[![](https://kaggle.com/static/images/open-in-kaggle.svg){fig-align="right"}](https://www.kaggle.com/code/lucapapariello/gensim-share-vocabulary-across-models)

# Introduction

Deep learning models based on the transformer architecture have taken the NLP world by storm in the last few years, achieving state-of-the-art results in several areas. An obvious example of this success is provided by the tremendous growth of the [Hugging Face](https://huggingface.co/) ecosystem, which provides access to a plethora of pre-trained models in a very user-friendly way. 

However, we believe that models based on (static) word embeddings still have their place in the "transformer era". Some reasons why this might be the case are the following: 

- Transformer-based models are usually much bigger (i.e. more parameters) than "standard" models.
- Transformer models are not renowned for their (inference) speed&mdash;this is related to the previous point.
- Models based on word embeddings still provide a solid baseline.

[Gensim](https://radimrehurek.com/gensim/) is a great library when it comes to word embeddings, and some other NLP tasks, especially if you want to train them on your own. There might be cases where you would like to train two NLP models and have them "speak the same language", i.e. share the *same* vocabulary. For the sake of concreteness, let's say these two models are [LSI](https://en.wikipedia.org/wiki/Latent_semantic_analysis#Latent_semantic_indexing) and [word2vec](https://en.wikipedia.org/wiki/Word2vec). The "standard" way of doing this, however, requires the preparation of *two* vocabularies, one for each model. In this post, we'll show how to avoid this by transferring the vocabuly of the LSI model to the word2vec model.

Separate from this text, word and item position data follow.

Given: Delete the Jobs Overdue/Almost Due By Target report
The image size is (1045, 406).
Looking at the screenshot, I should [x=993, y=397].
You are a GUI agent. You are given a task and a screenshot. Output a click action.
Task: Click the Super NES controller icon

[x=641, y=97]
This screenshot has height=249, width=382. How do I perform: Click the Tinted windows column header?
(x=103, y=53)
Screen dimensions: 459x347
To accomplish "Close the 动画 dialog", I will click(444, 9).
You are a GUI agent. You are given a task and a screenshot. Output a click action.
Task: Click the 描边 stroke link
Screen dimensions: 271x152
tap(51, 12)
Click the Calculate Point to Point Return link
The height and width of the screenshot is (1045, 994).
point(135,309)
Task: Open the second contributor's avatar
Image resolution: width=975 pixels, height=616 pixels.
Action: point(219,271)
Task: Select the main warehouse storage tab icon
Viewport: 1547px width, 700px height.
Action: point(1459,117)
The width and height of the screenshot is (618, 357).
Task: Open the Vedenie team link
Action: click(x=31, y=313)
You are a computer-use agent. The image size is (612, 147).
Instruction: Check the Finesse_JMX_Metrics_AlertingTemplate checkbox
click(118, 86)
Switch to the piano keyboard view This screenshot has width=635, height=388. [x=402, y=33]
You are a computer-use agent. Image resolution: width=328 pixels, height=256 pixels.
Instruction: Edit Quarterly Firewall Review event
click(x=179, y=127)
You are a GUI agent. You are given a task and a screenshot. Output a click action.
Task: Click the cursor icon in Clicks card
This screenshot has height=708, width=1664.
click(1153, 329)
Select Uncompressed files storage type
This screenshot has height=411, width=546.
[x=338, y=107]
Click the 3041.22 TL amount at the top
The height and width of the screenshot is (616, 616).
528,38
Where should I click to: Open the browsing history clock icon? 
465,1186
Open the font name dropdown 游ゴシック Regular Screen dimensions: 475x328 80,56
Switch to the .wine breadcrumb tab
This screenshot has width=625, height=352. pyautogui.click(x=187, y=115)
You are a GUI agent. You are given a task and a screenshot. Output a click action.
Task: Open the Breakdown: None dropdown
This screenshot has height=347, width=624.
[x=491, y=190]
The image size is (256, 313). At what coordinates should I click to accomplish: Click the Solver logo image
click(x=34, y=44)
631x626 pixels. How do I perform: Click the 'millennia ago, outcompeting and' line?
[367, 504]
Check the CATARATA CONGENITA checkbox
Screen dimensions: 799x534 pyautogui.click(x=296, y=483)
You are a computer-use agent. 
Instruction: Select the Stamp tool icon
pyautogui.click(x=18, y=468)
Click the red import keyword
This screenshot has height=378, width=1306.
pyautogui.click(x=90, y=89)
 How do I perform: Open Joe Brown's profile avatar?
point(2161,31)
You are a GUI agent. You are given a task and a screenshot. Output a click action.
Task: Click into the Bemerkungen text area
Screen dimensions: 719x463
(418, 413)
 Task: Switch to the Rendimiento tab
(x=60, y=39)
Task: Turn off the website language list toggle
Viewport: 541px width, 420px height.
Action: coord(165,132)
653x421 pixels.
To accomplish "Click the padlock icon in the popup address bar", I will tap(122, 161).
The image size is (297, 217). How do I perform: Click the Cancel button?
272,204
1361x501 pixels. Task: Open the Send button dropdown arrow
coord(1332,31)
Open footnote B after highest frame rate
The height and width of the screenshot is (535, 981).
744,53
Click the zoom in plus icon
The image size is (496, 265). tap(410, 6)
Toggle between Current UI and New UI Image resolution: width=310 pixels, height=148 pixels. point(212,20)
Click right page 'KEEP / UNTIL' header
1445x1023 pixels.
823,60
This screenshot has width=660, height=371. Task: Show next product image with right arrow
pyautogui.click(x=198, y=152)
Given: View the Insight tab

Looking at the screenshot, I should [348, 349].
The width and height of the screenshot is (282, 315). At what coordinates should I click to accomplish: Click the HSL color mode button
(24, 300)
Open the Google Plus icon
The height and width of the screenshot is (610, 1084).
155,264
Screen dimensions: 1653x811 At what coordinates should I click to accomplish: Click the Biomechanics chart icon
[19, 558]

# LSI and word2vec the "standard" way

We will now build these two models following the "standard" procedure as can be found in the respective Gensim documentation. In what follows, we will work with the [20 Newsgroups dataset](http://qwone.com/~jason/20Newsgroups/), which is a collection of ca. 20,000 newsgroup documents grouped into 20 classes. Details are not very important in relation to our discussion. This dataset can easily be downloaded using the `sklearn.datasets.fetch_20newsgroups` [function](https://scikit-learn.org/stable/modules/generated/sklearn.datasets.fetch_20newsgroups.html) of the scikit-learn libray, which will download and cache the dataset.

In [1]:
#| include: false
try:
    import google.colab
    IN_COLAB = True
except:
    IN_COLAB = False
    
if IN_COLAB:
    !pip install nltk==3.2.4 -q
    !pip install scikit-learn==0.23.2 -q
    !pip install gensim==4.0.1 -q
    !pip install smart-open==5.1.0 -q

In [1]:
#| include: false
import re
import multiprocessing
from pathlib import Path

import nltk
from nltk.corpus import stopwords
from nltk import sent_tokenize, word_tokenize
from sklearn.datasets import fetch_20newsgroups
from gensim.corpora import Dictionary
from gensim.models import TfidfModel, LsiModel, Word2Vec
from smart_open import open as sopen



In [3]:
#| output: false
data, _ = fetch_20newsgroups(
    shuffle=True, random_state=123, remove=('headers', 'footers', 'quotes'), return_X_y=True
)

In [None]:
#| include: false
nltk.download('stopwords')
nltk.download('punkt')

In [4]:
#| include: false
stop_words = stopwords.words('english')


def clean_text(txt: str):
    '''Clean and lower case text.'''
    txt = re.sub('[^A-Za-z0-9]+', ' ', str(txt).lower())
    txt = re.sub(r"\b\d+\b", "", txt).strip()
    return txt


def tokenizer(txt: str):
    '''Custom tokenizer.'''
    tokens = []
    
    # split strings into sentences
    for sent in sent_tokenize(txt, language='english'):
        # split each sentence into tokens and apply text cleaning 
        for word in word_tokenize(clean_text(sent), language='english'):
            if len(word) < 2:  # remove short words
                continue
            if word in stop_words:  # remove stop words
                continue
            tokens.append(word)

    return tokens

## LSI model

The first step in [building an LSI model](https://radimrehurek.com/gensim/models/lsimodel.html) is to create a dictionary, which maps words to integer ids. This is easily achieved through the `Dictionary` class, to which we have to pass tokenised documents:

In [5]:
tokenized_data = [tokenizer(doc) for doc in data]
dct = Dictionary(tokenized_data)

In [6]:
#| include: false
# Remove words that appear less than 2 times
rare_ids = [tokenid for tokenid, wordfreq in dct.cfs.items() if wordfreq < 2]
# Drop tokens
dct.filter_tokens(rare_ids)

With the help of the dictionary we can then build our corpus using the `.doc2bow()` method. This returns documents in a bag-of-words (BoW) representation. We could proceed with it, but a [TF-IDF](https://en.wikipedia.org/wiki/Tf%E2%80%93idf) representation is preferable, for which we can use the `TfidfModel` class.

In [7]:
corpus = [dct.doc2bow(line) for line in tokenized_data]
tfidf_model = TfidfModel(corpus, id2word=dct)
tfidf_matrix = tfidf_model[corpus]

We have everything we need to build our LSI model, which is conveniently done by the `LsiModel` class. Without further motivating this arbitrary choice, we set the number of latent dimensions to 200.

In [8]:
%%time

dim_lsi = 200  # Topic number (latent dimension)
lsi_model = LsiModel(corpus=tfidf_matrix, id2word=dct, num_topics=dim_lsi)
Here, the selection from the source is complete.